» **SUPPLIED DATA**:
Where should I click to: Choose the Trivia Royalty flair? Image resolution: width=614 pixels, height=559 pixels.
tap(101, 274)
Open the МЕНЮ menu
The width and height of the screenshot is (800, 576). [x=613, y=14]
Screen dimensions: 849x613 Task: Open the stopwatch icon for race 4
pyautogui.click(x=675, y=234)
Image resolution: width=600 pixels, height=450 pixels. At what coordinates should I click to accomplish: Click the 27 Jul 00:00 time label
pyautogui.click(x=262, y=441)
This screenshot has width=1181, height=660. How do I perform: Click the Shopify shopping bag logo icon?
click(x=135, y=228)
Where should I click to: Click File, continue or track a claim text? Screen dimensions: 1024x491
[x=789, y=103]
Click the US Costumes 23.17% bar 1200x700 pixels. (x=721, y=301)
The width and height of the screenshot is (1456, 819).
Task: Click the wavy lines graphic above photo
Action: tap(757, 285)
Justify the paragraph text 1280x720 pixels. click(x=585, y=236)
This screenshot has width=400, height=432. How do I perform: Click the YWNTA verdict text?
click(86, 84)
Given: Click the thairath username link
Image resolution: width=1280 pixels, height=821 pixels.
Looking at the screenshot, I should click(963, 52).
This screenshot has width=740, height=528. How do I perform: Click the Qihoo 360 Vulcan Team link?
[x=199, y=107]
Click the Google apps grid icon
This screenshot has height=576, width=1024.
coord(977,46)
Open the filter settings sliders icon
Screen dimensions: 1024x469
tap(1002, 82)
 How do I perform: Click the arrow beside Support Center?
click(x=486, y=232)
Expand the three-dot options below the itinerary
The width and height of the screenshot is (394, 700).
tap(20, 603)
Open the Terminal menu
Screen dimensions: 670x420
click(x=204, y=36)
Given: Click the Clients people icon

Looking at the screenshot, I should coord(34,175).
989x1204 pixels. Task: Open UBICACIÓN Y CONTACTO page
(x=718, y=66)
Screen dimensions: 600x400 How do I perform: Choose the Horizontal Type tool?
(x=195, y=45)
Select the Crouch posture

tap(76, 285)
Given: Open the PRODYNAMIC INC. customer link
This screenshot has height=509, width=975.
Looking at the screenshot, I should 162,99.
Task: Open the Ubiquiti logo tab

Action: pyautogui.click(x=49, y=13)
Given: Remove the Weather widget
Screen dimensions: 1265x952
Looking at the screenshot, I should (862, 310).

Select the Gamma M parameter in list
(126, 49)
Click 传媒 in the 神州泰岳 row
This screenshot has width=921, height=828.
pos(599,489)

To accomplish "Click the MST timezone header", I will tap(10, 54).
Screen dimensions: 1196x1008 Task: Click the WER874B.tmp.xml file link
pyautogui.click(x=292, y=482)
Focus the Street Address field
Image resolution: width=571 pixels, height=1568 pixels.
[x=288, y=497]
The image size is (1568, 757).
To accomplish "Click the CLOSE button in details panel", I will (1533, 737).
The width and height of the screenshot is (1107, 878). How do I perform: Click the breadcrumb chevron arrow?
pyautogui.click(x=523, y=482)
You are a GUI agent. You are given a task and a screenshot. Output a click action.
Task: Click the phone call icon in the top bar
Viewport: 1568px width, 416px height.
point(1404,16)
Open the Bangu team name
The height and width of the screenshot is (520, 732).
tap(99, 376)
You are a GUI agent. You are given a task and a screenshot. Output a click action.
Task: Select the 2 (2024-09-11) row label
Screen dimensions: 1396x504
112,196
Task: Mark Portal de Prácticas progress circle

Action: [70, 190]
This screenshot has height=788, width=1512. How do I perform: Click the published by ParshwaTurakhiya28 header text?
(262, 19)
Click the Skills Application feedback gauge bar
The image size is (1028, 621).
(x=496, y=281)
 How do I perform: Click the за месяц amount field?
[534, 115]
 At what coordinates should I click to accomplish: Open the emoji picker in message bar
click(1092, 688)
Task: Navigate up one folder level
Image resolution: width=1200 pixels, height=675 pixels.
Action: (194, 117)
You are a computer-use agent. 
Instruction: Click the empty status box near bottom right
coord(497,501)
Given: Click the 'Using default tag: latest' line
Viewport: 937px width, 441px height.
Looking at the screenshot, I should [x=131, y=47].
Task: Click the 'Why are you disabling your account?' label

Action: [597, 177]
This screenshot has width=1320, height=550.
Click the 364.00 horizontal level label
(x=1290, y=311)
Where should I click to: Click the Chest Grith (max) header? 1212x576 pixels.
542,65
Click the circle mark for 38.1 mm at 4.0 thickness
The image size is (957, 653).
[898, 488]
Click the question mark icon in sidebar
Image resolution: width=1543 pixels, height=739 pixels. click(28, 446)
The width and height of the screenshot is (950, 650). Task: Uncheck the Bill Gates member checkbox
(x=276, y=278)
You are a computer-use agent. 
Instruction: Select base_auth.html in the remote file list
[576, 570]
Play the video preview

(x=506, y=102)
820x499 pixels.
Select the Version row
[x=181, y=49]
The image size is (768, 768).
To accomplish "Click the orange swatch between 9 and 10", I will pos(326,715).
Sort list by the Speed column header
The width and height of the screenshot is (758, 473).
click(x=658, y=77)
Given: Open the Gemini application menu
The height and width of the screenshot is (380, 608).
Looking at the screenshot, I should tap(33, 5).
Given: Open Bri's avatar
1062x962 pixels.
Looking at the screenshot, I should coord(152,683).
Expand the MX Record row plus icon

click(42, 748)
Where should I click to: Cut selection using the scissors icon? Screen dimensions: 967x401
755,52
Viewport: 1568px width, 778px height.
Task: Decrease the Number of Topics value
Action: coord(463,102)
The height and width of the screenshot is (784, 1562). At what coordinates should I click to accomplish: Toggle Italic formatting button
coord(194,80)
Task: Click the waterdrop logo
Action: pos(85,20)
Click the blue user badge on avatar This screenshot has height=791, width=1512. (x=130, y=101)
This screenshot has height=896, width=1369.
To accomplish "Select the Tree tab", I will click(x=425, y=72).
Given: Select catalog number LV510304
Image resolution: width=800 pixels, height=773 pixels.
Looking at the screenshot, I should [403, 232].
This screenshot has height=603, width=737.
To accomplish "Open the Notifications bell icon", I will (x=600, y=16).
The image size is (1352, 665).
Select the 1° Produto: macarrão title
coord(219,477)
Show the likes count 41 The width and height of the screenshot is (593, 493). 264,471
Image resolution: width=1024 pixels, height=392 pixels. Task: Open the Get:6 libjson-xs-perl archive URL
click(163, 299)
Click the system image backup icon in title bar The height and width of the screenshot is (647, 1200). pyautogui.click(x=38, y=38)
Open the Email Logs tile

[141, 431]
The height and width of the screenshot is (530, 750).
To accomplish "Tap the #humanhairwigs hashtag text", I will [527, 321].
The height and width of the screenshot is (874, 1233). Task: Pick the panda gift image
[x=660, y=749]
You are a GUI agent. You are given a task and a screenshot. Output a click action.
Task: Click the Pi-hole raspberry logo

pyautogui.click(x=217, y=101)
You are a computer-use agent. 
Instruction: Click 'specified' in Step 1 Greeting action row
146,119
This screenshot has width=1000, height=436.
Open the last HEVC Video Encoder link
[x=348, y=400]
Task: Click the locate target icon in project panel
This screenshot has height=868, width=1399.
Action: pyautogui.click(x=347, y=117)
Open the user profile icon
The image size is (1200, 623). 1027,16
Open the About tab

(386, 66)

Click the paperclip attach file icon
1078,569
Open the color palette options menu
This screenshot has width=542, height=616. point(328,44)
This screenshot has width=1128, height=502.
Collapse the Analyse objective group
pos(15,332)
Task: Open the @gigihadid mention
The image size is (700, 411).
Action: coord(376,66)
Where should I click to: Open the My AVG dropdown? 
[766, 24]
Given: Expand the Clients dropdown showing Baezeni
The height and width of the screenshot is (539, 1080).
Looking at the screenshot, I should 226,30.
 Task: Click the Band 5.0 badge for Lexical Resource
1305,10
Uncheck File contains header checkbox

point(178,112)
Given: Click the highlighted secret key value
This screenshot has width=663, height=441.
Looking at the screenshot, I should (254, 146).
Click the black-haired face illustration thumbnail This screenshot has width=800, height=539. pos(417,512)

» **DIRECTIONS FOR THIS TASK**:
Wherever a line of the entries holds the string "panel", copy that line.

» **WRITTEN SOLUTION**:
To accomplish "Click the CLOSE button in details panel", I will (1533, 737).
Task: Click the locate target icon in project panel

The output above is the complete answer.